**Aufgabenstellung A:**
Fassen Sie den Artikel über die Golden Globes in zwei Sätzen zusammen.
**Aufgabenstellung B:**
Benennen Sie im Artikel über die Golden Globes „Historiendrama“ in „Geschichtsdrama“ um, und zwar in dem Abschnitt, der mit „Wer räumt ab“ beginnt und bis einschließlich „Jr. als Nebendarsteller.“ reicht. Geben Sie diesen Abschnitt anschließend vollständig wieder.
**Aufgabenstellung C:**
Beantworten Sie anhand des Artikels über die Golden Globes die folgenden Fragen:
(i) Die wievielte Globes-Gala fand in der Nacht zum Montag statt?
(ii) Wer wurde als Nebendarsteller ausgezeichnet?
(iii) Wie wird die Gala kritisiert?

**Seite:**

━━━━━━━━

Die Golden Globes geben sich politisch: „Oppenheimer“ als bestes Drama, Lily Gladstone toppt Sandra Hüller

Wie sehen sie aus, die gründlich reformierten Golden Globes? Kommerzieller sind sie, gleichzeitig politischer. Aber die Gala wird als mau kritisiert.

Wer räumt ab bei den ersten wichtigen Preisen der diesjährigen Award Season, Greta Gerwigs rosa Kassenschlager „Barbie“ in der Komödiensparte oder Christopher Nolans Atombomben-Film „Oppenheimer“ bei den Dramen? Und wird Sandra Hüller es schaffen, als erste deutsche Schauspielerin mit einem Golden Globe ausgezeichnet zu werden? Das waren hierzulande die wichtigsten Fragen im Vorfeld der 81. Globes-Gala in der Nacht zum Montag, die als Gradmesser für die Oscars gilt.

Die meisten hatten auf „Barbie“ gewettet, aber der Gewinner des Abends heißt „Oppenheimer“: Fünf Trophäen konnte das Historiendrama über die Erfindung der Atombombe auf sich vereinen, darunter die für das beste Drama, für die Regie, für Cillian Murphy in der Titelrolle und für Robert Downey Jr. als Nebendarsteller.

━━━━━━━━

**Angezeigte Daten:**
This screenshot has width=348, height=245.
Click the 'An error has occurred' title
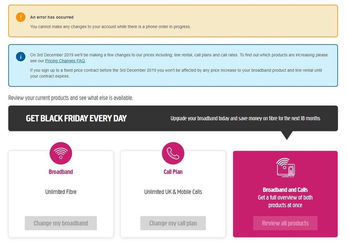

━━━━━━━━

**Übungsergebnis A:**
Die gründlich reformierten Golden Globes sind kommerzieller und zugleich politischer, die Gala wird jedoch als mau kritisiert. Gewinner des Abends war nicht das von den meisten favorisierte „Barbie“, sondern „Oppenheimer“ mit fünf Trophäen, darunter für das beste Drama und die Regie.

**Übungsergebnis B:**
Wer räumt ab bei den ersten wichtigen Preisen der diesjährigen Award Season, Greta Gerwigs rosa Kassenschlager „Barbie“ in der Komödiensparte oder Christopher Nolans Atombomben-Film „Oppenheimer“ bei den Dramen? Und wird Sandra Hüller es schaffen, als erste deutsche Schauspielerin mit einem Golden Globe ausgezeichnet zu werden? Das waren hierzulande die wichtigsten Fragen im Vorfeld der 81. Globes-Gala in der Nacht zum Montag, die als Gradmesser für die Oscars gilt.

Die meisten hatten auf „Barbie“ gewettet, aber der Gewinner des Abends heißt „Oppenheimer“: Fünf Trophäen konnte das Geschichtsdrama über die Erfindung der Atombombe auf sich vereinen, darunter die für das beste Drama, für die Regie, für Cillian Murphy in der Titelrolle und für Robert Downey Jr. als Nebendarsteller.

**Übungsergebnis C:**
(i) Die 81.
(ii) Robert Downey Jr.
(iii) Als mau.